Showtime at the Apollo (formerly It's Showtime at the Apollo and Apollo Live) is an American variety show that first aired in syndication from September 12, 1987 to May 24, 2008. In 2018, the series returned on Fox with Steve Harvey hosting. Filmed at the legendary Apollo Theater in Harlem, the show features live performances from both professional and up-and-coming artists, and also features the Amateur Night competition. In many cities such as New York (where it aired on WNBC), it often aired after Saturday Night Live during the late Saturday night/early Sunday morning hours, and was often paired with the similarly-syndicated Soul Train.

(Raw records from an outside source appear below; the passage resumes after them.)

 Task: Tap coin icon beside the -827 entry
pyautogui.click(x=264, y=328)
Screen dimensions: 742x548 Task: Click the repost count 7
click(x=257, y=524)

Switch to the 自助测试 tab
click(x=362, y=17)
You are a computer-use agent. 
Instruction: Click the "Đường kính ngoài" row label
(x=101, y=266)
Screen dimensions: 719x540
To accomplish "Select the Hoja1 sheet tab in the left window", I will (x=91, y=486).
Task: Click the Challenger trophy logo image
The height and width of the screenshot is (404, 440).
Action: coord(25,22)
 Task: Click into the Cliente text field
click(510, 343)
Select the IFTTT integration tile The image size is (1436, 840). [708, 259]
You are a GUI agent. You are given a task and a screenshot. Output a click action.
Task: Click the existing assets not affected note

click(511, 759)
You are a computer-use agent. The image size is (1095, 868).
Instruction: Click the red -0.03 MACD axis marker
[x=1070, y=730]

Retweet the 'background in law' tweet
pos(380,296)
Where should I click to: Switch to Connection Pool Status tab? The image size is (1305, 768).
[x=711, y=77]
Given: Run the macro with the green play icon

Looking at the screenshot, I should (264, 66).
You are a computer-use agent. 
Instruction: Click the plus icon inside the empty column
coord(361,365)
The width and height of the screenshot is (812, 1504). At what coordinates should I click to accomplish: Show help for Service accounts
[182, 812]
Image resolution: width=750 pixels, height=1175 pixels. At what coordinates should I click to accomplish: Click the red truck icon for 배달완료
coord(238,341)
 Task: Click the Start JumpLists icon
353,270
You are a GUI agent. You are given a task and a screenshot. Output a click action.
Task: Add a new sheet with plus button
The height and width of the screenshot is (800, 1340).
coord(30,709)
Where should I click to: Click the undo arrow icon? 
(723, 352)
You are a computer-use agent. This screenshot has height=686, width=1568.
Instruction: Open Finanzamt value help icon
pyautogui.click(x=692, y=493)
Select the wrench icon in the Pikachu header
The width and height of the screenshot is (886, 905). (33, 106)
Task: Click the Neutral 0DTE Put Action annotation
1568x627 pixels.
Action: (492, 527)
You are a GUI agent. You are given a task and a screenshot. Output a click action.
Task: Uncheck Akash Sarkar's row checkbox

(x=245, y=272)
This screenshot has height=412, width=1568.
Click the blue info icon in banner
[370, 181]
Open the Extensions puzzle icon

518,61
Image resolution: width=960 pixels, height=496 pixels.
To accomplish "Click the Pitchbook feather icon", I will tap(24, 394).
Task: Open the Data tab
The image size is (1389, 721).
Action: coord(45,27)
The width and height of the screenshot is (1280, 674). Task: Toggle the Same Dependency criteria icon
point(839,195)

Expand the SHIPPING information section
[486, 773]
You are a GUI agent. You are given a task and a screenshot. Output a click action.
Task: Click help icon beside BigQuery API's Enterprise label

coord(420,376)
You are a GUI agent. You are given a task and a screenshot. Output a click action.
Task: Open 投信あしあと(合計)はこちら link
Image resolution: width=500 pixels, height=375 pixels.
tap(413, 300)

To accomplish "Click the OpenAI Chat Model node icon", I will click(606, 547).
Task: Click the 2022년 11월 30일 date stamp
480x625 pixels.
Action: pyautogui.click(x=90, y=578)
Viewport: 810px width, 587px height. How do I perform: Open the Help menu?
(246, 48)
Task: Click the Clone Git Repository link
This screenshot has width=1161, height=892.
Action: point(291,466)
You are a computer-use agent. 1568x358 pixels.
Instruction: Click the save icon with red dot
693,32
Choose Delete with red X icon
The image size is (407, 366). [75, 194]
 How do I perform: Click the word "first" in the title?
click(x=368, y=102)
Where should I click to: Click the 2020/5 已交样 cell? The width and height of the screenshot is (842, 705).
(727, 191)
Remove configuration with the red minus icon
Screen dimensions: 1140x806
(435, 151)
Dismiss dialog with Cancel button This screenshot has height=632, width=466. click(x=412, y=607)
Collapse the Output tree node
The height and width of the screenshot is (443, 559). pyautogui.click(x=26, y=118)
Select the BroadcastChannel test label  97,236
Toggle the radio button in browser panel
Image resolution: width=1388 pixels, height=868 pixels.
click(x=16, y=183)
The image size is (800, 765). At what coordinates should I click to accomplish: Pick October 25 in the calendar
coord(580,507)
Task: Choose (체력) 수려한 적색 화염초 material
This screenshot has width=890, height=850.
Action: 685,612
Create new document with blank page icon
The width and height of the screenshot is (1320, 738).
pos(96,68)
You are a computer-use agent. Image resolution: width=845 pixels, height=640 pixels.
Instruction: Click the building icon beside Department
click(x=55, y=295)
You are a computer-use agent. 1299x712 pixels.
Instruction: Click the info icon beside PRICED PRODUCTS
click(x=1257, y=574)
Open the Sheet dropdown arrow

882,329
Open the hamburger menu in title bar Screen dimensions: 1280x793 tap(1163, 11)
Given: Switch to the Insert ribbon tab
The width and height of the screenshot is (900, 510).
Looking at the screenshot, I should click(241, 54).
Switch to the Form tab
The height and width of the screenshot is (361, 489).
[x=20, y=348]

A live non-televised version of the show takes place every Wednesday (which is the original Apollo Amateur Night competition that has been running for over seventy years), with the taped version of the show for television being recorded in advance on other nights for later airing.

Hosts
Many famous R&B, soul, and hip hop performers have appeared on the show, which has had a number of hosts, including Whoopi Goldberg, Rick Aviles, Martin Lawrence, Sinbad, Donna Summer, Mark Curry, Steve Harvey, Mo'Nique, Christopher "Kid" Reid, and Anthony Anderson. Kiki Shepard served as co-host from 1987 until 2002.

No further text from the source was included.